Officials are outraged after Trump administration secretly ships 'weapons-grade plutonium' to an unwitting state

Nevada officials fumed Wednesday after the Trump administration revealed in a court filing that it has secretly shipped radioactive plutonium to the state despite local objections, the Nevada Independent reported.


The National Nuclear Security Administration, a part of the Department of Energy, sent half a metric ton of weapons-grade plutonium to the state, according to the report. It had previously been stored in South Carolina, but a federal court ordered it to be moved.

Not realizing that the plutonium had already been shipped before November 2018, the state sued the administration on Nov. 30. The federal court had required the plutonium be removed from South Carolina by Jan. 1, 2020, reported Dan Leone.

Democratic Gov. Steve Sisolak was infuriated by the revelation.

“The Department led the State of Nevada to believe that they were engaging in good-faith negotiations with us regarding a potential shipment of weapons-grade plutonium, only to reveal that those negotiations were a sham all along,” he said in a statement.  “They lied to the State of Nevada, misled a federal court, and jeopardized the safety of Nevada’s families and environment.”

Other Nevada officials were also outraged.

Sen. Catherine Cortez Masto (D-NV) said she will be holding the Trump administration to account and will "be shining a bright light on this, as well as any high-level effort to bring nuclear waste into our state by reviving Yucca Mountain." Rep. Susie Lee (D-NV) called it “deceptive and dangerous."

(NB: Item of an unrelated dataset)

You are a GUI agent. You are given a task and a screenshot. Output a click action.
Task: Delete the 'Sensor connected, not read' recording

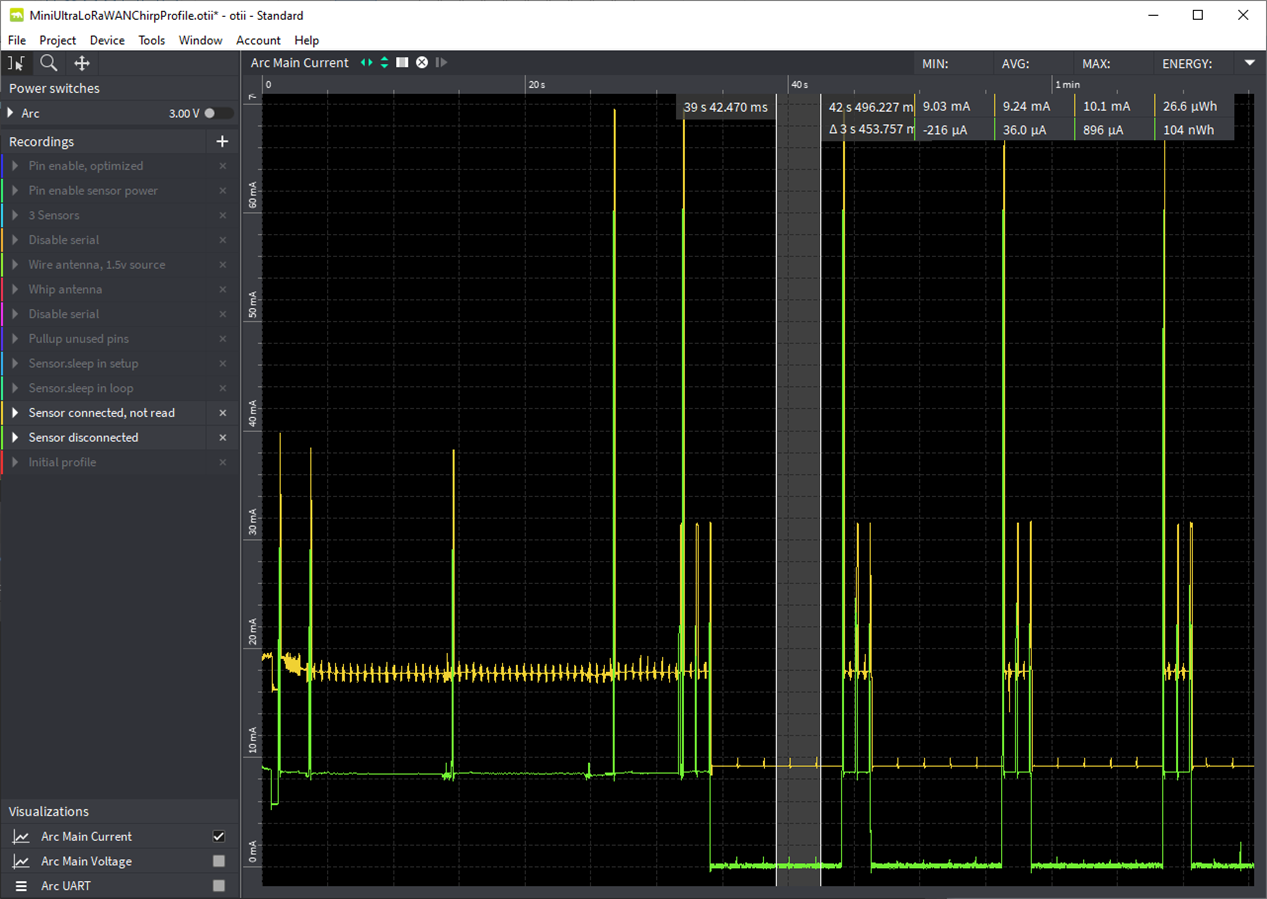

In a statement to AlterNet, the NNSA confirmed that the shipment of half a metric ton of plutonium had been completed to Nevada. It suggested that such details of these transactions are typically kept secret for security reasons.

"In order to provide security for its shipments of these kinds of materials DOE normally will not release information about the status of the shipment(s) until sometime after the shipping 'campaign' is concluded," the statement said.

It did not address whether keeping local officials out of the loop was consistent with department policy.

Update: This story has been revised to include the DOE statement.